Kommen Reiter mit so einem Pferd nicht klar, sei das Problem nicht immer unterm, sondern teils im Sattel, wird Dr. von Velsen-Zerweck deutlich: "Wir haben sicher einige Probleme zu lösen in der Zucht, aber wir haben auch wunderbare Reitpferde, die es ihrem Reiter recht machen wollen. Doch viele Reiter sind oft nicht bereit, sich so in ihrer eigenen Ausbildung anzustrengen, dass sie diesen tollen Tieren gerecht werden. Der Wille, sich selbst im täglichen, disziplinierten Reiten auszubilden, hat sehr abgenommen." Dann werde vorschnell unter anderem auf "die Züchter" gezeigt.

Natürlich kann nicht jeder Reiter mit einem vierbeinigen Lamborghini klarkommen. Andererseits, um bei der Sprache zu bleiben, darf auch der Motor nicht dermaßen hochgetunt sein, dass das Gefährt nach wenigen Kilometern auf der Strecke bleibt. Sprich: die Pferdegesundheit auf Kosten des Spektakels leidet.

Und was ist mit uns Freizeitreitern, die "nur" einen verlässlichen, vierbeinigen Partner für unser Hobby suchen? Da könnten wir mit der Nachfrage durchaus etwas bewegen, meint Dr. Astrid von Velsen-Zerweck. "Lässt der Kunde das Bewegungswunder stehen und nimmt das etwas kurzbeinigere, weniger spektakuläre Pferd, dann werden die Züchter früher oder später darauf reagieren." Auch Prof. Aurich ist sich sicher: "Diese Ganggewaltigkeit ist derzeit ein Trend.
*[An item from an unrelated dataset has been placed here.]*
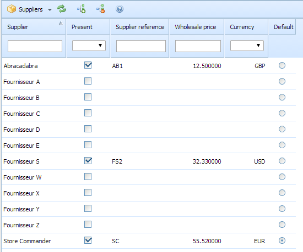Expand the Suppliers panel dropdown arrow

[50, 10]
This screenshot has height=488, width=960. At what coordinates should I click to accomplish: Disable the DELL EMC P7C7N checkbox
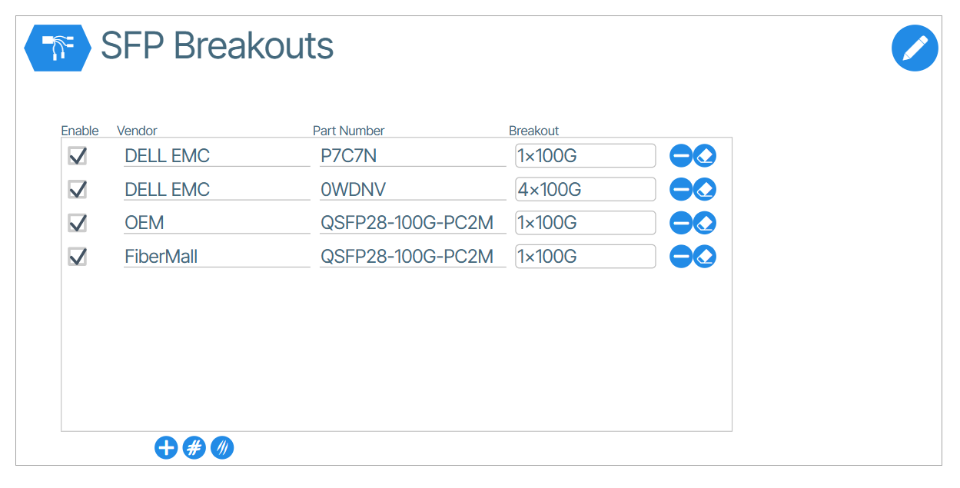[x=78, y=156]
Hoffen wir, dass der bald wieder vorbei geht."

ECVM könnte erblich sein

Knapp zwei Jahre ist es her, dass die Erkrankung Equine Complex Vertebral Malformation (ECVM) erstmals Wellen schlug. Dahinter verbergen sich angeborene Formveränderungen der letzten beiden Halswirbel (C6 und C7) sowie der ersten und zweiten Rippen: Ein Teil der knöchernen Strukturen ist missgebildet, fehlt teils oder vollständig. Als Symptome gelten oft Gleichgewichtsprobleme; manche Tiere stürzen aus dem Nichts heraus, sagte Tierärztin Dr. Katharina Ros, die sich intensiv mit ECVM befasste. Ob sich ECVM vererbt, war umstritten.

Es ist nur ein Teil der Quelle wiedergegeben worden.